Debit has been used in the past at grocery stores, gas stations, and drug stores, and the average transaction cost was about $40, but “we’re starting to see debit take on more of a life in the small transaction, and dollar amounts below $20” at places like fast food restaurants, vending machines, and even toll booths, she said. “We see cash and checks as being the biggest competitors.”

Pulse operates in the South and the Midwest. Ms. Marshall said MasterCard is looking to partner with debit networks in other regions and in other countries. “We’re a global company.”

MasterCard’s PIN-based processing network, called Maestro, is extremely popular in Europe, but in the United States it is generally used only when customers use it outside their home region. For example, if someone used a Chase MasterCard, which has the Maestro and NYCE logos on the back, in California, the transaction would be processed through Maestro, because NYCE does not operate on the West Coast.

Paul Martaus, the president of Martaus & Associates, an electronic payments consulting firm in Mountainhome, Ark., said this move signals “another realignment” in the industry.

“These guys are all looking for a way to preserve their way of life,” he said. “MasterCard and Pulse are both facing life-threatening competition, and it would be appropriate for this alignment to take place, and I’m surprised it hadn’t happened earlier.”

Both companies stressed that this is purely a vendor relationship. MasterCard says it does not own and does not plan to buy a stake in Pulse, which operates as a member-owned cooperative.

“The board [of directors] of Pulse explicitly decided that the organization is not for sale,” said Stan Paur, Pulse’s president and chief executive officer. “The decision on MasterCard should be viewed as distinct from the running of Pulse as a business. MasterCard is going to be our business partner for technical aspects of our business.

“I think it’s important not to read into this decision,” he continued. “It’s not an overt marriage between two companies.”

Mr. Paur said the deal is simply a change in vendor. Pulse “will be the call center,” he said. “We will establish the rules for the program, we’ll set the fees, we’ll analyze new product offerings, and we’re going to continue to provide value added services such as research, educational seminars, and lobbying support on EFT issues.”

Morgan Chase, which now conducts Pulse’s switching in Houston, inherited the switching and settlement operations through various acquisitions that date back about 14 years.
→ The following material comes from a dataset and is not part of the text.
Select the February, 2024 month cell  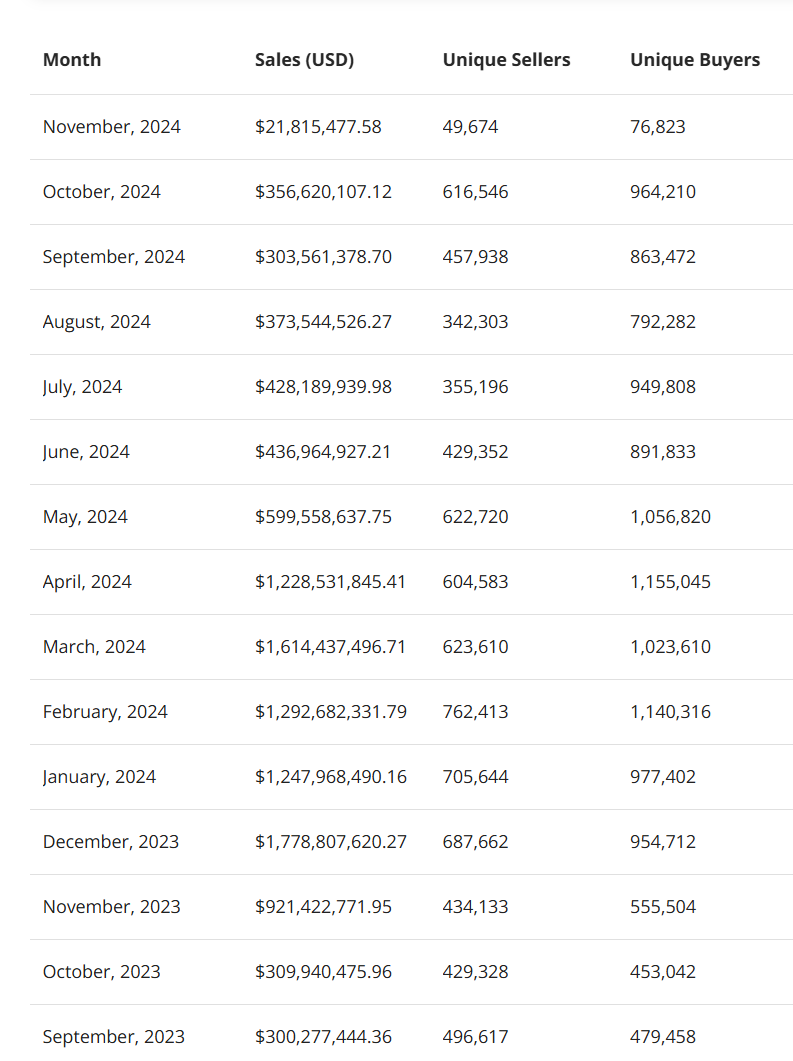tap(105, 711)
The contract expires September 2003, when MasterCard is expected to take over.

“We have enjoyed a relationship with the Pulse EFT network since its inception 14 years ago, and we expect our relationship to continue,” Morgan Chase said in a press statement. “However, outsourced debit switch operations is not a core part of Chase’s retail technology business. We will continue providing switching and settlement services for Pulse through September 2003, fulfilling our contractual obligations.”

Visa International also competed for the contract, but MasterCard won out because of its “state-of-the-art switch services,” Mr. Paur said. One of the big factors was MasterCard’s redundant operating platforms, which claim to have 99.999% availability, he said.

MasterCard opened a data center and processing facility last year, and it has a data center and a processing facility in New York. Pulse and MasterCard say that, barring natural disasters in both regions, the network should virtually never be down.

Pulse’s network has occasionally gone down for testing or because of weather problems. For example, it was down for a number of hours in June when Houston was flooded and the processing operation was moved to Dallas.

Pulse has grown significantly in the last year through two significant acquisitions. Early last year, when it bought the Cincinnati-based Money Station, Pulse expanded its primary service area to 22 states stretching from the Canadian border to the Gulf of Mexico. Pulse acquired another 500 financial institutional members last week when it bought Tyme Corp. of Brown Deer, Wis.

The other two major networks — First Data Corp.’s NYCE, which operates in the Northeast and Midwest, and Star Systems, which operates in most of the country, except the northeast — have also been growing through acquisitions.